Bowers’ art speaks both subtly and loudly. Subtle, in the ways she communicates through activism, as an observer. Loud, because through her practice, she hands over the proverbial megaphone to those who are outspoken. This is evident in videos she makes about activists she admires, like forest defender John Quigley, whose tree-occupying tactics convinced Bowers to join in; and Indigenous rights activist Tokata Iron Eyes, a member of the Standing Rock Sioux tribe, whose youth and ebullience belie a determination to stop the Dakota Access Pipeline. One understands how personalities shape movements.
Bowers is fascinated by women activists of today and in history. Her female subjects are often larger than life—literally. There’s Betsy Warrior, a 1970s activist against domestic violence, whose own artwork of a young woman performing a kick boxing move inspired Bowers’ depiction of her in Disarm Rapists (2017). There’s a series of photographs of trans women, also shown in superhero mode. In Trans Liberation, Beauty in the Street (Johanna Wallace) (2016), a dark-haired woman strides toward the camera in bright red shoes, framed by palm trees and dramatic light. It takes a moment to notice the brick in her hand.
Sometimes Bowers employs “women’s work” materials, like fabric, to make a point. Soft Blockade (Feminist Blockade) (2004) is a quilt with a chain-link fence pattern stitched across it. In the exhibition it hung like a barricade between galleries. The piece evokes civil-disobedience tactics—protestors interlocking bodies as a means to resist and disrupt—but also the barriers that shut them out from contested sites.
A similar visual element, razor-wire fencing, repeats across a series of floor-to-ceiling drawings called No Olvidado—Not Forgotten (2010). Only up-close do you realize that the relentless chain-link pattern is comprised of names of migrants who died crossing the US-Mexico border.

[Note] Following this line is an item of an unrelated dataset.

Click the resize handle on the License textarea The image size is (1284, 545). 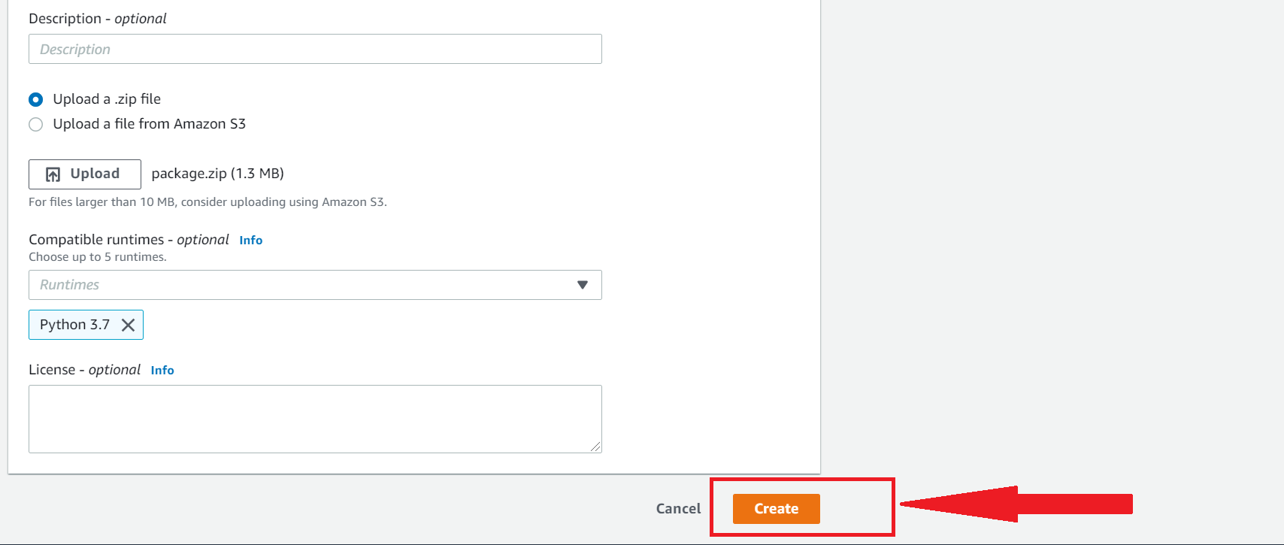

It’s astonishing how Bowers can find the perfect visual metaphor and precisely apply it, even across varied subject matter. But the greatest strength of her work is in how she links symbolic imagery to the mythologies of America; all those broken promises of equality and freedom.
In My Name Means Future (2020), we see Tokata Iron Eyes in the land of her ancestors. We look down from the sky in an overhead tracking shot and watch herds of buffalo sweep across grasslands, the scene ending with a single, standing beast. In Bowers’ art, we’re repeatedly reminded of what’s lost, but also what’s worth fighting for, even when the odds are stacked.